Collective behaviors are ubiquitous in nature and society. The mathematical study of collective dynamics has been active and fast-growing in recent decades. Many models have been proposed and analyzed to explain the intrinsic nonlocal interactions and the resulting complex emergent phenomena. These models are described by nonlocal partial differential equations. They have deep connections to classical systems in fluid dynamics. The goal of this project is to develop novel and robust analytical techniques to understand the collective behaviors driven by nonlocal structures. The training and professional development of graduate students and young researchers is an integral part of the project.

The project studies three families of partial differential equations with shared nonlocal structures that can affect the solutions of the equations: existence, uniqueness, regularity, and long-time asymptotic behaviors. The first problem is on the compressible Euler system with nonlinear velocity alignment, which describes the remarkable flocking phenomenon in animal swarms.
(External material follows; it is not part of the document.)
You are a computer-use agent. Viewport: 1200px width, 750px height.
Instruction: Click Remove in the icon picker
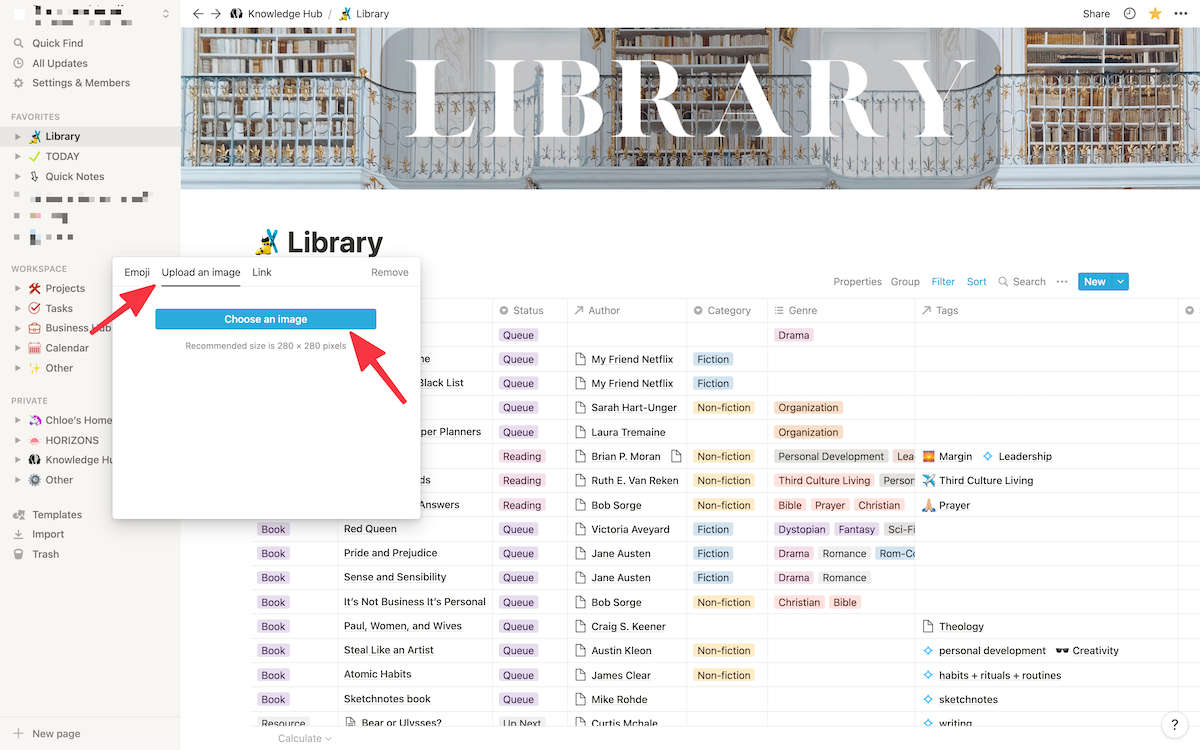tap(389, 272)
Global phenomena and asymptotic behaviors of the system will be investigated, with a focus on the nonlinearity in the velocity alignment. The second problem is on the pressureless Euler system, aiming at the long-standing question of the uniqueness of weak solutions. The plan is to approximate the system by the relatively well-studied Euler-alignment system in collective dynamics. The third problem is on the Euler-Monge-Ampère system which is closely related to the incompressible Euler equations in fluid dynamics. The embedded nonlocal geometric structure of the system will be explored, with interesting applications in optimal transport and mean-field games.

This award reflects NSF's statutory mission and has been deemed worthy of support through evaluation using the Foundation's intellectual merit and broader impacts review criteria.

NSF award page on the grant DMS #2238219 |

### Asymptotic behaviors for the compressible Euler system with nonlinear velocity alignment

*McKenzie Black and Changhui Tan*

Journal of Differential Equations, Volume 380, pp. 198-227 (2024)

**Abstract**

We consider the pressureless compressible Euler system with a family of nonlinear velocity alignment. The system is a nonlinear extension of the Euler-alignment system in collective dynamics. We show the asymptotic emergent phenomena of the system: alignment and flocking. Different types of nonlinearity and nonlocal communication protocols are investigated, resulting in a variety of different asymptotic behaviors.

doi:10.1016/j.jde.2023.10.044 | |

Download the Published Version | |

This work is supported by NSF grants DMS #2108264 and DMS 2238219 | |

This work is supported by a UofSC VPR SPARC grant. |

### Global well-posedness and asymptotic behavior in critical spaces for the compressible Euler system with velocity alignment

*Xiang Bai, Qianyun Miao, Changhui Tan and Liutang Xue*

**Abstract**

In this paper, we study the Cauchy problem of the compressible Euler system with strongly singular velocity alignment. We prove the existence and uniqueness of global solutions in critical Besov spaces to the considered system with small initial data. The local-in-time solvability is also addressed. Moreover, we show the large-time asymptotic behavior and optimal decay estimates of the solutions as \(t\to\infty\).

This work is supported by NSF grant DMS #1853001 and DMS #2108264 |